The jars hold seeds. Seeds of all colours an sizes an shapes.

It’s a seedstore, I says.

A Wrecker seedstore, says Jack.

He starts to move along one of the rows. I make my way down the next one. Starin, touchin. This feels like a dream. It don’t seem possible there could be so much here. Some jars is full, right to the top. In some only a small handful of seeds. There ain’t a speck of dust. It’s all perfectly clean. Shelfs, jars, floor. The air is dry an cool. A bit musty but there ain’t no damp. Each jar has a bit of old paper stuck to it with a hand-drawn picture of what the seed is. Flowers. Vegetables. Fruits, trees, grasses. With a figger of a man to show how tall it’ll be, full grown.

I’m making a new world, one blade of grass at a time. Healing the earth and its people.

I wedge my torch between two metal cupboards. I take a small jar an hold it to the light. The seeds inside gleam. They’re tiny an thin, a kinda reddish colour. I give ’em a gentle shake. They shift an sigh in their long, dry sleep.

Jack’s voice falls dead in the muffled air. There’s tree seed here, he says. If I’m readin these pictures right, they’re good fer drylands. His torchlight bobs on down the row.

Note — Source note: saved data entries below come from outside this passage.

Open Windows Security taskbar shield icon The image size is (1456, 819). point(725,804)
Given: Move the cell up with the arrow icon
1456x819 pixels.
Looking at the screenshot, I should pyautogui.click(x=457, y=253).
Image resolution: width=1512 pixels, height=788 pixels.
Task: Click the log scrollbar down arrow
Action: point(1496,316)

Now it makes sense. What DeMalo said to me. When he’d drunk the drugged wine an his guard was down. Jest before he passed out in my arms.

I wanted to tell you. I’ve found something amazing. If it’s what I think it is, it’s going to change everything.

He could reseed the whole earth with all this.

Saba, c’mere. Jack’s voice sounds a tight, urgent note. With clumsy hands, I put the jar back where it came from. I hurry to find him at the far end of the room. It’s clear of cupboards here. There’s four tables bin pushed together to make one big table. Books an papers cover the top of it, piled in neat stacks. There’s stone fatlights to work by. A chair. A cot with a blanket. An a half-empty bottle of wine. DeMalo. He works here. Sleeps here sometimes, it seems.

Jack’s lookin at the end wall. Starin up at it. There’s big sheets of heavy paper tacked the length of it. They’re coloured, mainly pink, yellow an orange. With thick blue snakes an thin blue lines an blue splodges of all sizes. Words in black. Numbers too. A lotta squiggly lines.

What is all this? I says.

They’re maps, says Jack.

I only seen dirt maps before, I says.

Well, look on these real good, he says. He takes my hand an pulls me to the furthest map on the left. This one’s New Eden, he says. Divided into sectors. See the numbers? Weepin Water, where we are now, that lies south, right? Sector One.

Uh huh, I says.

He puts his finger on the map. I figger that puts us about here, he says. Got that? Okay. He tugs me along to the next map. Here’s New Eden agin, he says. You see the shape? This is how it sits in the land all around it. It’s the one an only green patch. That must mean trees an growth. Becuz we know all these yellow bits an they’re bleak. We got the Raze to the east, to the west lies the Waste, to the south—d’you see?—here’s the Black Mountains, an south of them lies where Hopetown was, an here’s Sandsea—

—Silverlake’s there somewhere, I says.

It won’t be on no map, he says. An here, to the north, it’s the Shield all the way to this big stretch of blue. Must be water.

New Eden looks so small, I says.

He moves me to the next map. On this one, it’s even smaller, he says. On the next one, New Eden’s jest a dot. Saba, d’you see? This is the world beyond. Beyond any place you an me ever bin. This is a world we never heard of, never dreamed of.